Jackie: Twitter man, it is this thing you open to tweet things
Tito: What things?
Jermaine: You know...that we care about Michael, we are like 11 peas in one pod, Joseph is an arcangel, we don't care about money and stuff like that
Tito: Why would we say those? It isn't us
Randy: Tito, go sit in that corner!
Jermaine: Okay, here is the plan and this has to be before the Trial
(Tito yells from the corner): What trial?
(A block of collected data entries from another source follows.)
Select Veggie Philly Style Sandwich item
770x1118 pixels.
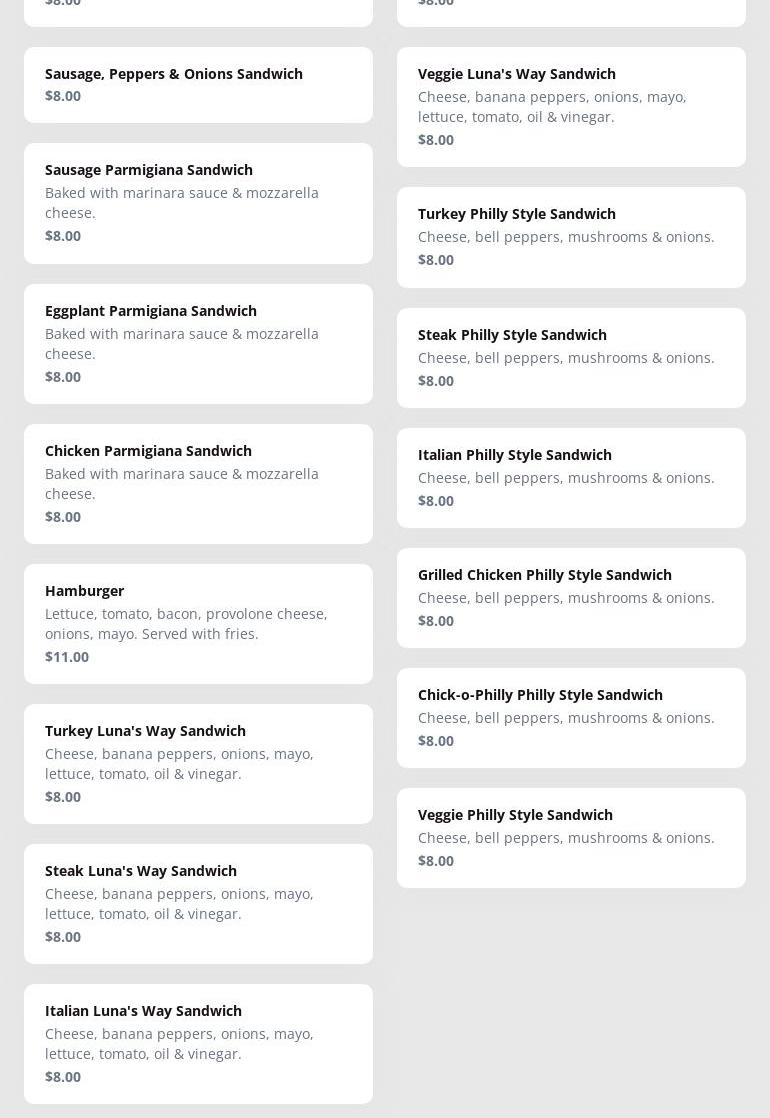tap(571, 838)
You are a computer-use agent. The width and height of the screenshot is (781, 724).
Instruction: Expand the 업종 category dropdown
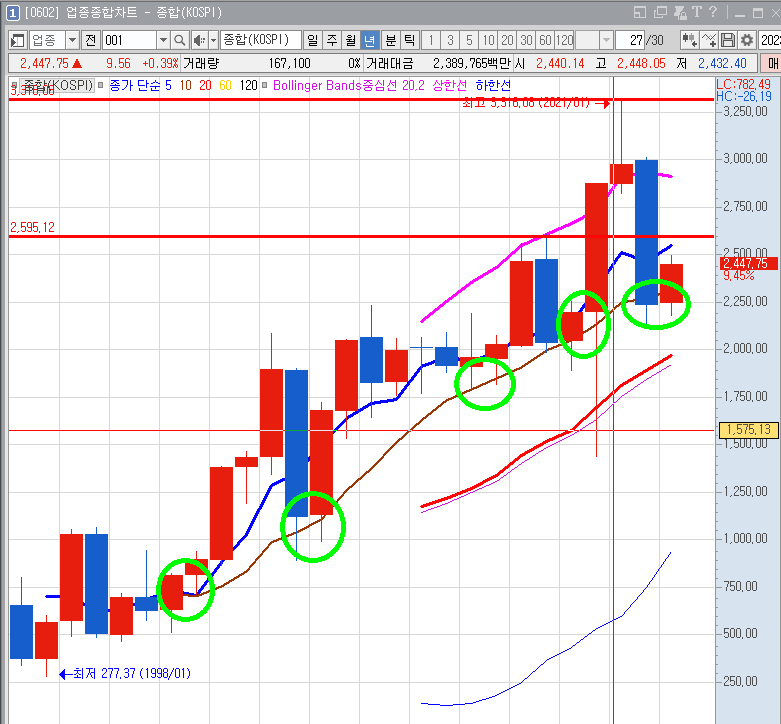tap(72, 40)
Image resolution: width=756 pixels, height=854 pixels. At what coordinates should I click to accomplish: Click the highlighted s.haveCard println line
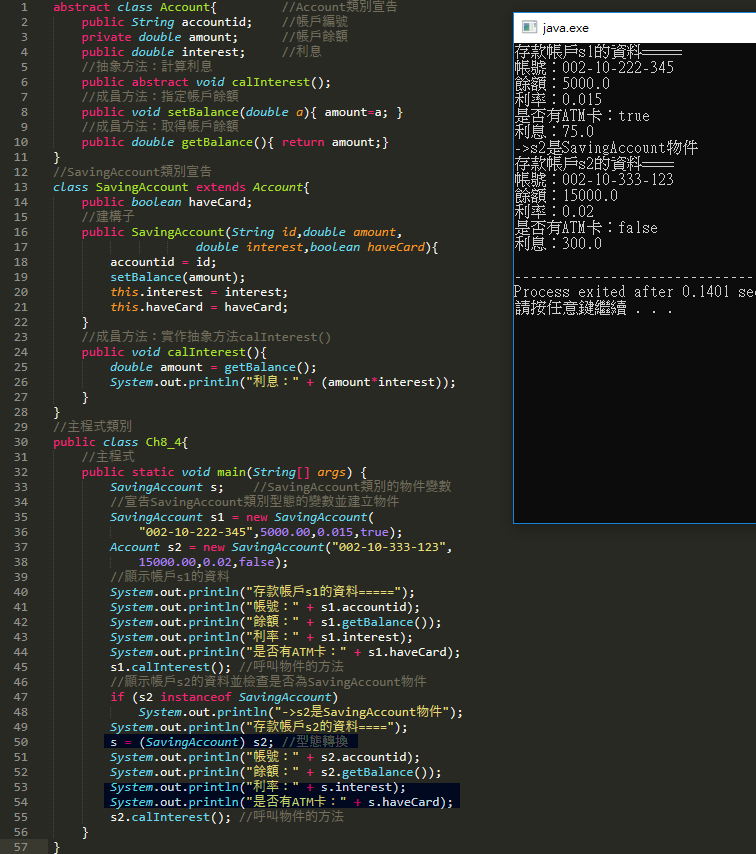click(280, 802)
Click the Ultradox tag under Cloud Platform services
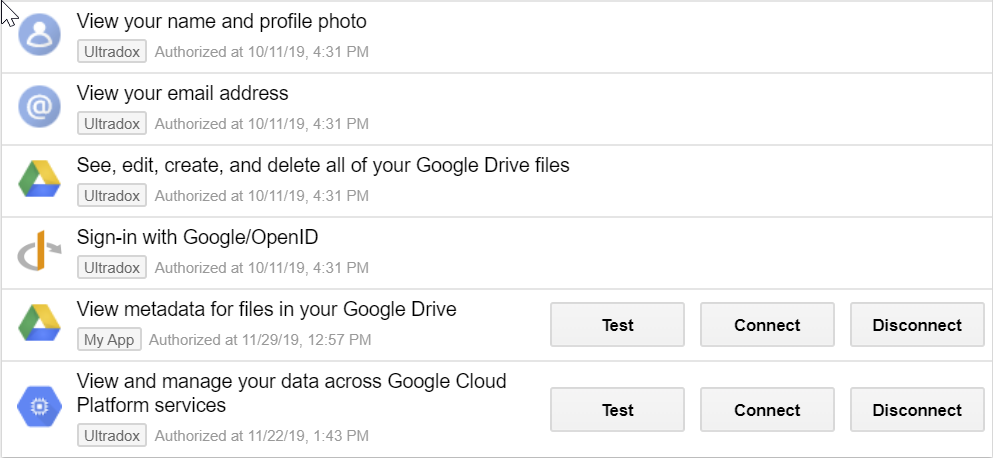Screen dimensions: 993x458 point(112,435)
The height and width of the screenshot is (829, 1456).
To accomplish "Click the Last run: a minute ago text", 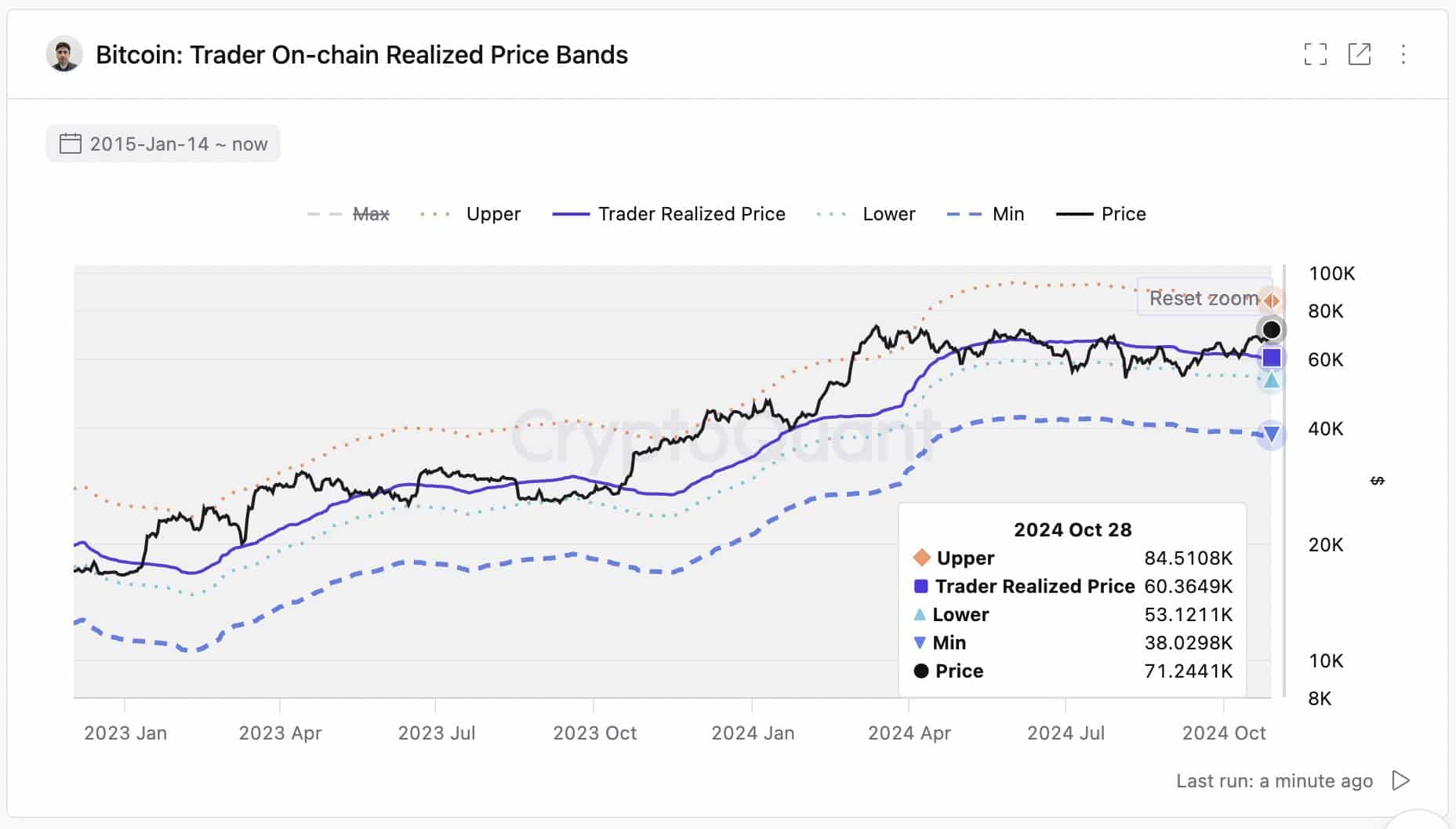I will coord(1273,780).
Jermaine: We will announce a reunion, we will call it Jackson 5 reunion
Jackie: But what about Michael?
Jermaine: What about him? He is gone and I am over it. This is my time to shine. They will love me. I shall be the next Michael Jackson. I will moonwalk, streetwalk, jaywalk, take a long walk off a short pier, whatever kinda walk I gotta walk to take back my spot as the lead singer
Randy: You Jermaine? Moonwalkin?
Jermaine: Shut up, Randy. Anything Michael could do, I could do better
Marlon: If you say so
Jackie: But what if Michael's fans don't the idea? Wouldn't this be pouring salt on their fresh wounds? Isn't this too soon. What if they object to this idea and not buy tickets?
Jermaine: Those suckers will buy anything if Michael endorses it
Randy: But how we gonna get Michael to endorse this?
Jermaine: We will tell 'em we are reuniting as a tribute and that Michael would want us to do this and chi-ching!